• Exercise: Copy each line, word for word, from the one with "Drachenfels (150, 883)" through the final line of the listing, but skip the pictures.

• Supplied material:
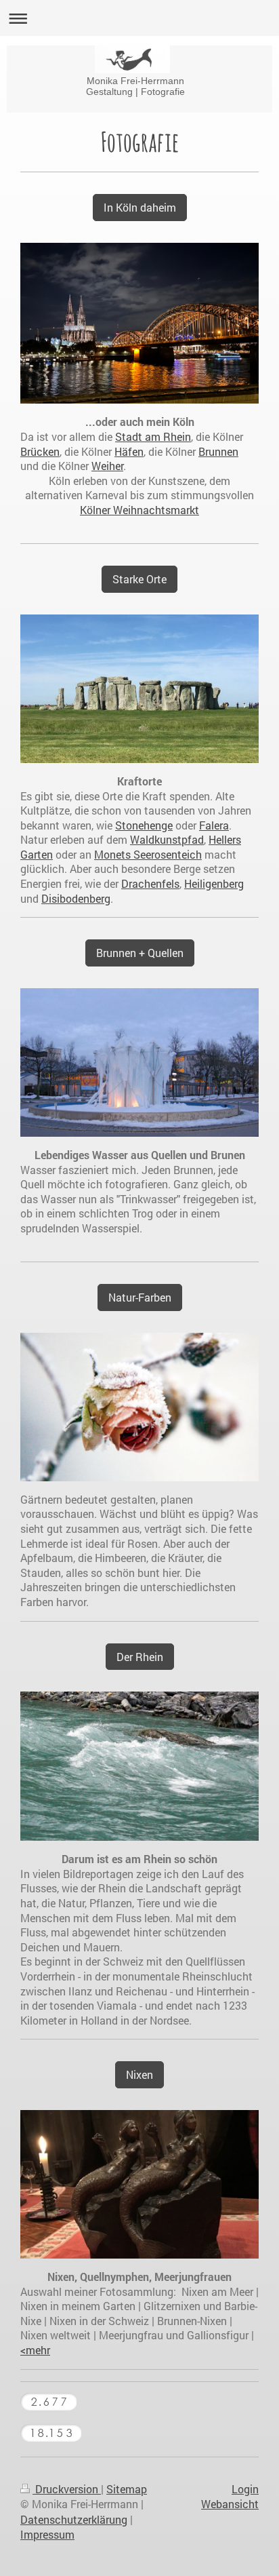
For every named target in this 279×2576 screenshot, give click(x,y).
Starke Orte (139, 579)
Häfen (129, 451)
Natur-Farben (139, 1297)
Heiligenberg (214, 883)
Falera (214, 825)
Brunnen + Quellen (140, 952)
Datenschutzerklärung (73, 2519)
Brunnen (218, 451)
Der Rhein (139, 1657)
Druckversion (67, 2489)
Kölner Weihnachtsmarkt (139, 510)
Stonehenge (144, 825)
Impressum (47, 2534)
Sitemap (126, 2489)
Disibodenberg (75, 898)
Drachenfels (150, 883)
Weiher (107, 465)
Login (245, 2489)
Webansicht (230, 2504)
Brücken (40, 451)
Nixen (139, 2074)
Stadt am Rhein (153, 436)
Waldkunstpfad (167, 839)
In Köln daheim (140, 207)
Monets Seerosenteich (148, 854)
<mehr (35, 2350)
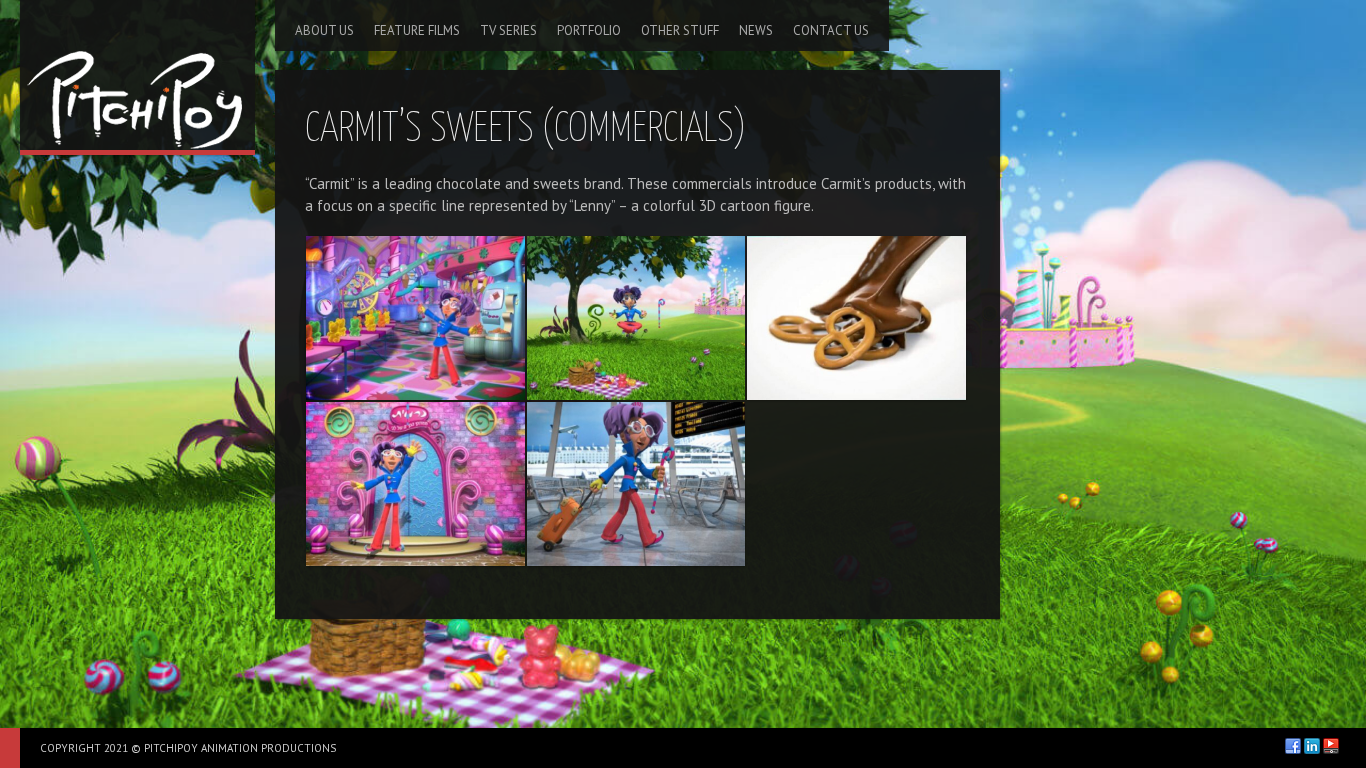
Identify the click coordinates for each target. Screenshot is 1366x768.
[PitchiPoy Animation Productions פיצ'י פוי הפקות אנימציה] (137, 75)
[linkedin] (1312, 746)
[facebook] (1293, 746)
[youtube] (1331, 746)
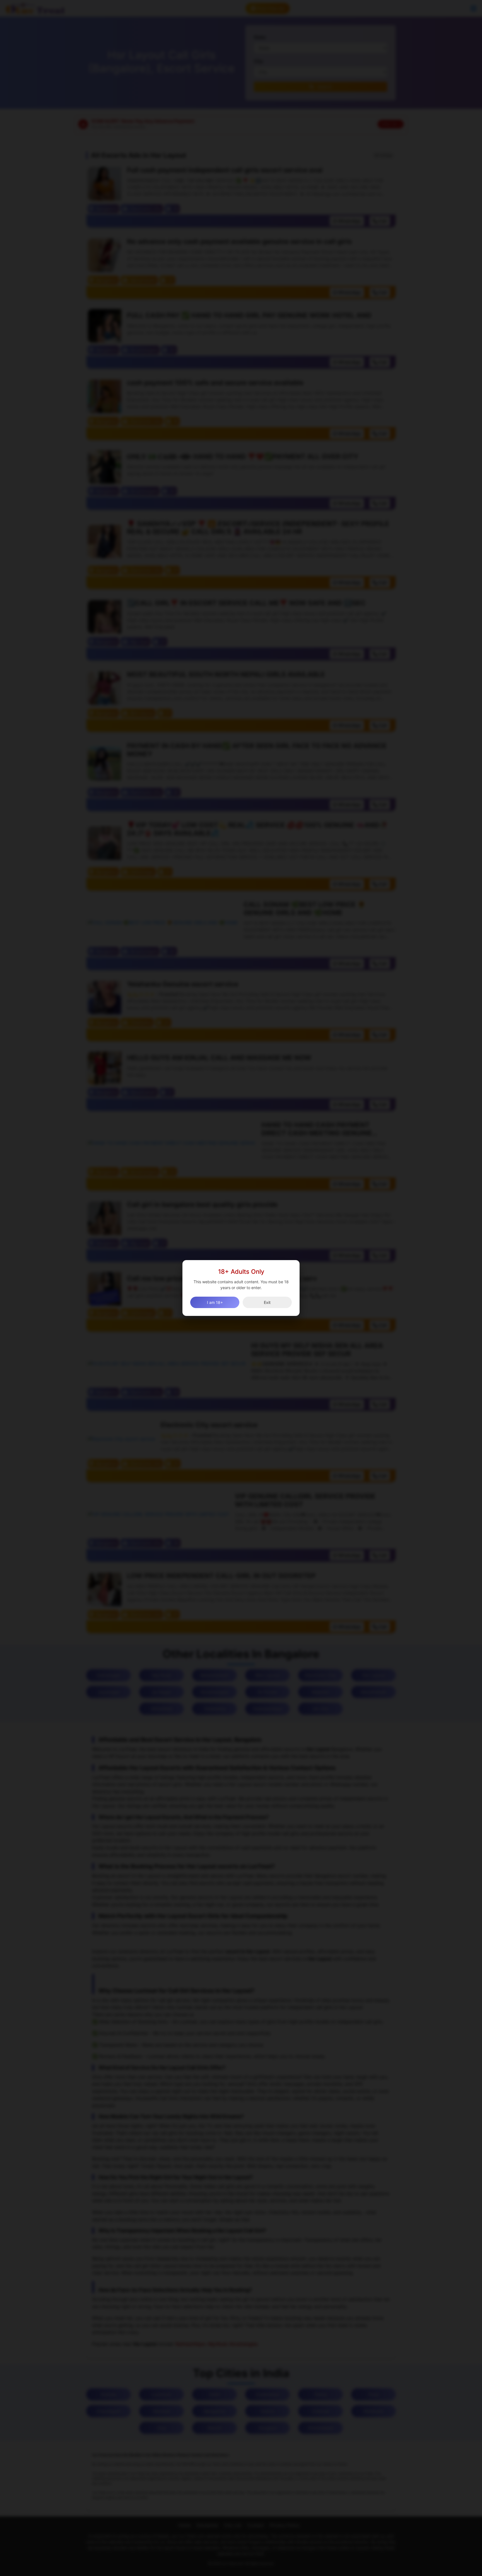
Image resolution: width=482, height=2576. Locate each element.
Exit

• Output:
Drachenfels (150, 883)
Weiher (107, 465)
Login (245, 2489)
Webansicht (230, 2504)
Brücken (40, 451)
Nixen (139, 2074)
Stadt am Rhein (153, 436)
Waldkunstpfad (167, 839)
In Köln daheim (140, 207)
Monets Seerosenteich (148, 854)
<mehr (35, 2350)
Identify the click coordinates for each target. Screenshot is 1366x768.
[PitchiPoy Animation Productions פיצ'י פוי הפקות אנימציה] (137, 75)
[linkedin] (1312, 746)
[facebook] (1293, 746)
[youtube] (1331, 746)
Image resolution: width=482, height=2576. Locate each element.
Exit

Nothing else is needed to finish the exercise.